Dataset entries:
──────────
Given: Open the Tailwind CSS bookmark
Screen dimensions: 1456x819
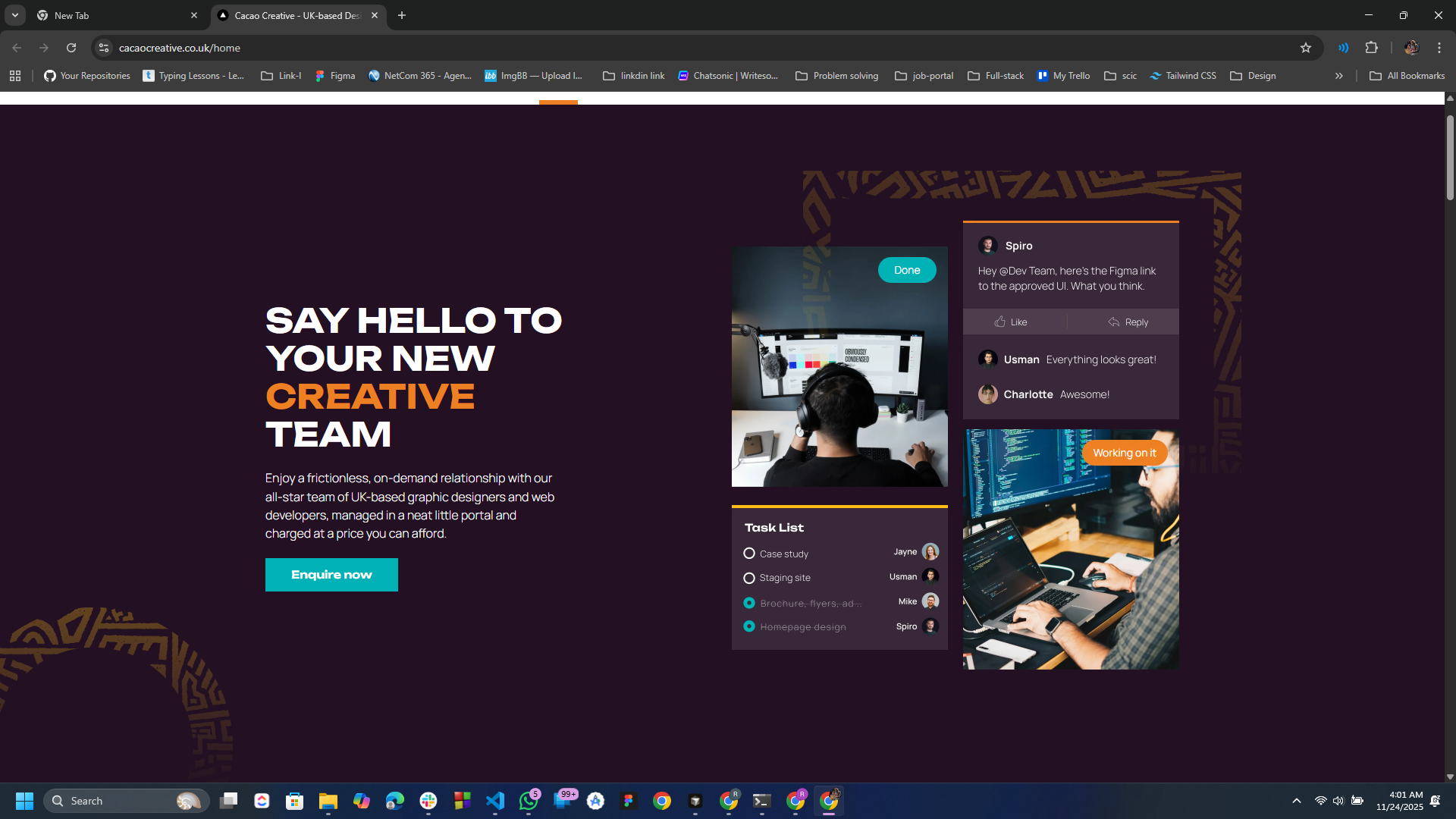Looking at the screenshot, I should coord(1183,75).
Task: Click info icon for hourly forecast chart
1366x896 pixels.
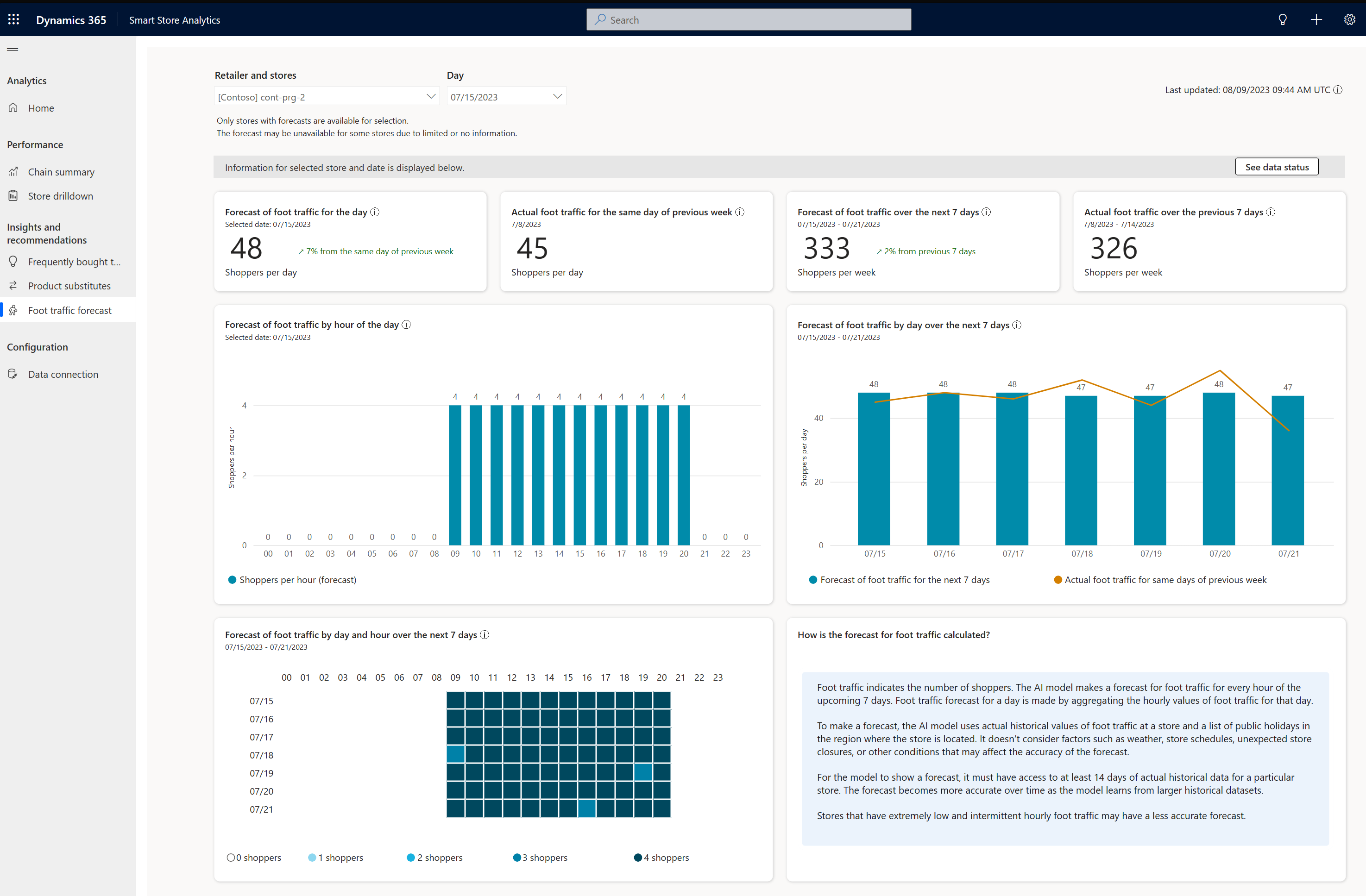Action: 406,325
──────────
*Exercise goal*:
Please hand back every entry above exactly, with no images in the copy.

*Problem solution*:
Given: Open the Tailwind CSS bookmark
Screen dimensions: 1456x819
Looking at the screenshot, I should coord(1183,75).
Task: Click info icon for hourly forecast chart
1366x896 pixels.
Action: 406,325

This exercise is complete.